This completely makes sense and in some ways justifies the success of companies like Apple and 37signals. Rather competing on features, companies should compete on ease-of-use.

Getting past the endowment effect also comes down to using concrete metrics. What's more effective? "My product has the latest and greatest features, it is so much better than the competition" or "If you use my product, it will save you X amount of time and/or Y dollars"? Obviously the latter. Saving time and money is a compelling value proposition--they are both easy-to-understand concepts that cut through consumers' irrationality bubble. Naturally, to be able to make this claim, you've got to make something that consumers want and that is also easy to use.

For a great book on this topic, check out Made To Stick by Chip and Dan Heath.

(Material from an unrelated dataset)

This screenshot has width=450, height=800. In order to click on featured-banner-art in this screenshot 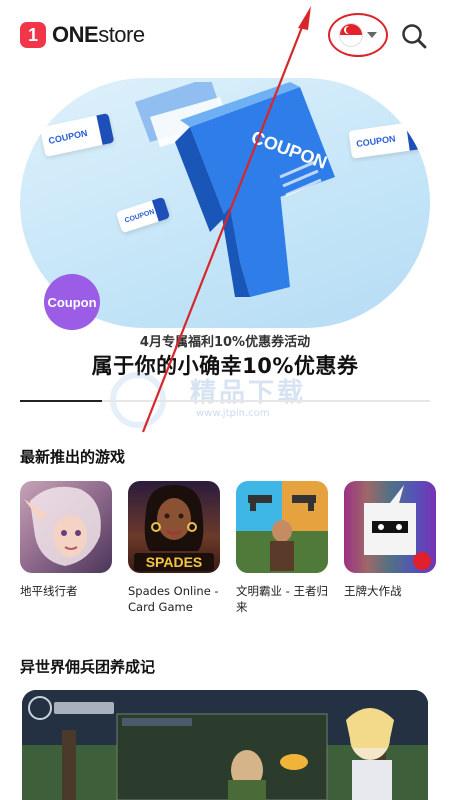, I will do `click(225, 745)`.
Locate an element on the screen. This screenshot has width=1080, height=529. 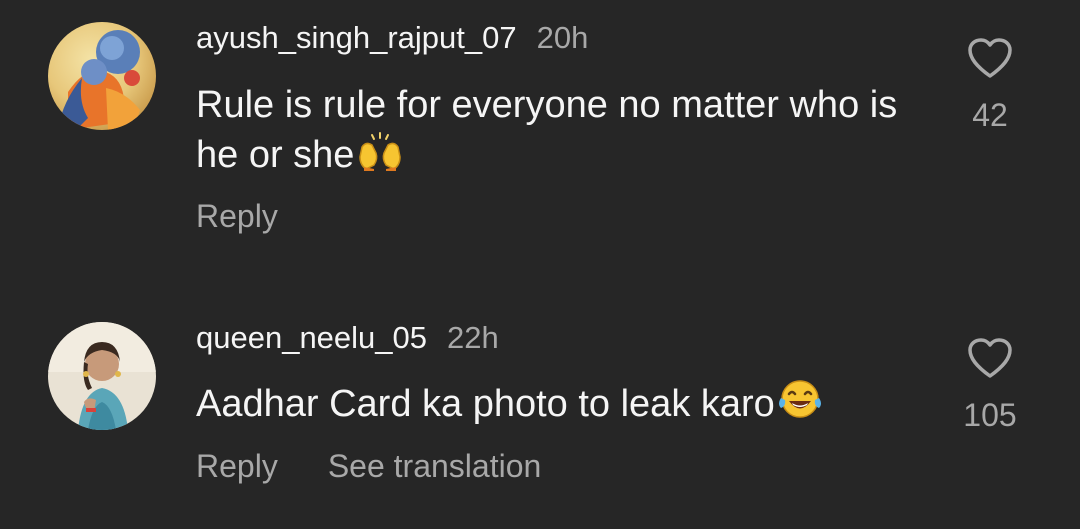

Anyone else familiar with the book he mentions at the end, Blue Ocean Strategy? The website (http://www.blueoceanstrategy.com/) is setting off all sorts of get-rich-quick-infomercial flags.


It's reasonably well known, but I haven't bought it yet. I'd like to, to fill out this some:

http://www.squeezedbooks.com/book/show/6/blue-ocean-strategy...

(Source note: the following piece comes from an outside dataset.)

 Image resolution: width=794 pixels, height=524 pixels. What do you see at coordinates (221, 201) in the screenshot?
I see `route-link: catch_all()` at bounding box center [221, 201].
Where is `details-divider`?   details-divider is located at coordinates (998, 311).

But I have some doubts about it. The basic idea is simply to be the first mover in a new market, rather than fighting for smaller and smaller niches in an existing market, as far as I can tell.


It's the kind of book you would read at say Stanford GSB or Harvard Business School--it's definitely reputable.

That said, davidw just summarized pretty much everything a tech entrepreneur would get out of the book.

All it says is that the wide-open markets are "blue oceans," the competitive ones are "red oceans." Many of the most successful companies started out in a blue ocean. Thus, you should opt to be in a blue ocean too.


A good book that I read that actually talks about the mental processes involved in attempting to create something innovative is this:

http://www.squeezedbooks.com/book/show/5/lateral-marketing-n...

It takes you through cataloging the 'dimensions' of an existing product, then changing one or more radically, and going back to look and see if it could make sense. It's an interesting mental exercise, if nothing else.


You can get a sense of just how irrational buyer behavior really is now that you understand why people are afraid to leave their overvalued software.

Uh huh. I'd been upgrading FF consistently until I realized that every new version just got worse and worse. So now I'm done upgrading. I understand that the "X" mark to close tabs is now on every tab, rather than on the right side of the pane. So, there: I've missed that ridiculous change.

It's worse with other things. The Java IDE Eclipse starting at 2.0 made a simple change: The search box defaults to "Case Sensitive", and never learns that I wan't this unchecked. Believe it or not, this destroys my productivity. So, I've learned not to upgrade Eclipse anymore. I don't care if they add a million new features--they've effectively destroyed the software for me with one stupid change.

There is no shortage of people who regret the 2000 > XP > Vista upgrade/descent path.

I remember the first VCR my family had. Put tape in. Press play. It works Want to try improving on that? You can't. DVDs are a nightmare by comparison. There's a 15 step process between holding the disc in your hand and actually watching a movie.

Consumers are more savvy than you think, in some ways. They realize, at some level, that companies just release the same thing over and over, sometimes with a new talking paperclip, sometimes with a new talking dog, and it's otherwise the same. The transition costs aren't worth it.

Of course, I'm talking about upgrades rather than Brand X > Brand Y transitions. That might actually be worse, since everything changes.